Embedded Solaris? Why not?
By kucharsk on Jun 14, 2006
There's a lot of momentum behind PowerPC right now and a decent amount behind Solaris 10, so we'll see how this plays out. Although, it's hard to see how Solaris offers a huge edge over Linux in the embedded market.As a person who's done embedded development before, the answer is most emphatically tools.
Simply put, Solaris has the best development tools in the market, most glaringly the combination of mdb and DTrace. When I was an embedded developer, tools such as those (or even tools with a mere fraction of their capabilities) would have made me fall to my knees and cry.
Consider that many embedded environments have few, if any tools available at all. Many have custom debuggers with command sets that correspond to no other debugger, meaning you have to learn yet another command set. A standard kernel debugger? Perhaps, depending in part on whether the copyright holder of your OS even considers them useful. But certainly not one with anywhere near the power of kmdb. Using ::print to output a formatted a copy of most any kernel structure? Certainly beats counting byte offsets in a raw hex dump!
Compared to an environment whose debug tools may consist largely of printfs output to a serial console, those other environments look as anachronistic as toggling boot code into a machine by using front panel toggle switches.
When it comes to application development for any type of embedded environment, the availability of something like DTrace is a dream. Ever get frustrated at how long it takes for the Program Guide to come up on your digital cable set top box? If that developer had access to DTrace, perhaps they would have found that extra loop wasting precious processing time. Or that memory leak that requires you to unplug your satellite reciever or DVR every so often when it locks up.
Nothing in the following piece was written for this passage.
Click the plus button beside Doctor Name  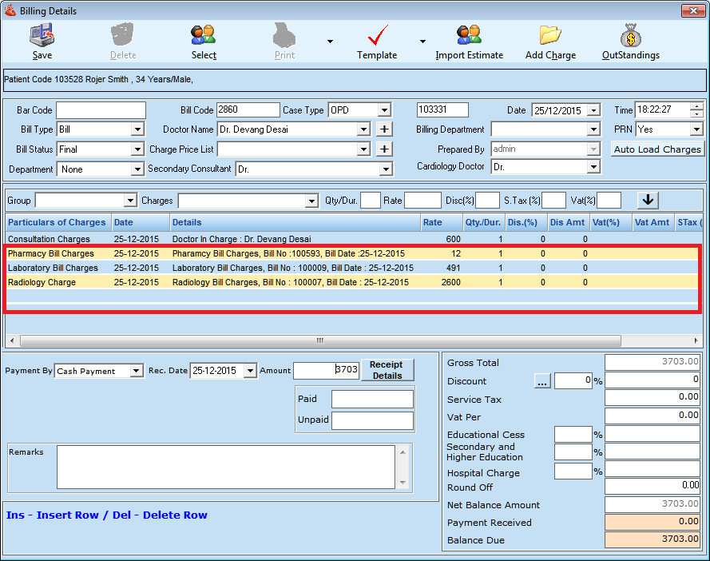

Good development tools are even more useful when programming for an embedded target.
Writing an application for a Linux target? No problem - develop on Solaris, debug with DTrace, port to Linux. Porting most any reasonably portably written program from Solaris to Linux is a minimal effort compared with the time it would take you to debug the same application using only Linux tools. Are you a GNU fan that prefers to use gcc and gdb? No problem, they run quite happily on Solaris as well. (Of course you'll have a much easier time using mdb to debug your multithreaded application…)
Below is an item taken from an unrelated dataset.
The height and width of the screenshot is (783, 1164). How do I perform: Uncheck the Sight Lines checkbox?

Is Solaris the perfect embedded OS? Perhaps not; Solaris includes a lot of code that allows it to scale predictably across everything from single CPU systems with modest amounts of memory to systems with multiple multithreaded cores addressing gigabytes of RAM. That's flexibility not always required when your target platform is known and fixed in terms of RAM and processing capability ahead of time. But it's certainly not anything that should cause Solaris to be dismissed out of hand, and projects like Tom Riddle's PowerPC project at SunLabs, Project Pulsar, combined with the efforts of the OpenSolaris community will make it an even more attractive option in the future. Solaris of course has no pricing disadvantages as compared to Linux (and in fact Solaris plus a support contract can be much more affordable than an equivalent Linux offering.) Need to make source code modifications to the kernel? (Though frankly, most anything you need to do from a user or device level can be done via the interfaces described in the Solaris Writing Device Drivers manual.) As of the release of OpenSolaris 366 days ago (as I write this), that's not an issue, either.
In short, perhaps someday embedded developers using other operating systems will have access to development tools like those available on Solaris, but until then if a target platform is one that Solaris supports, it seems to me the time and effort saved by being able to develop and debug on Solaris makes development in any other environment an inexcusable waste of time and money.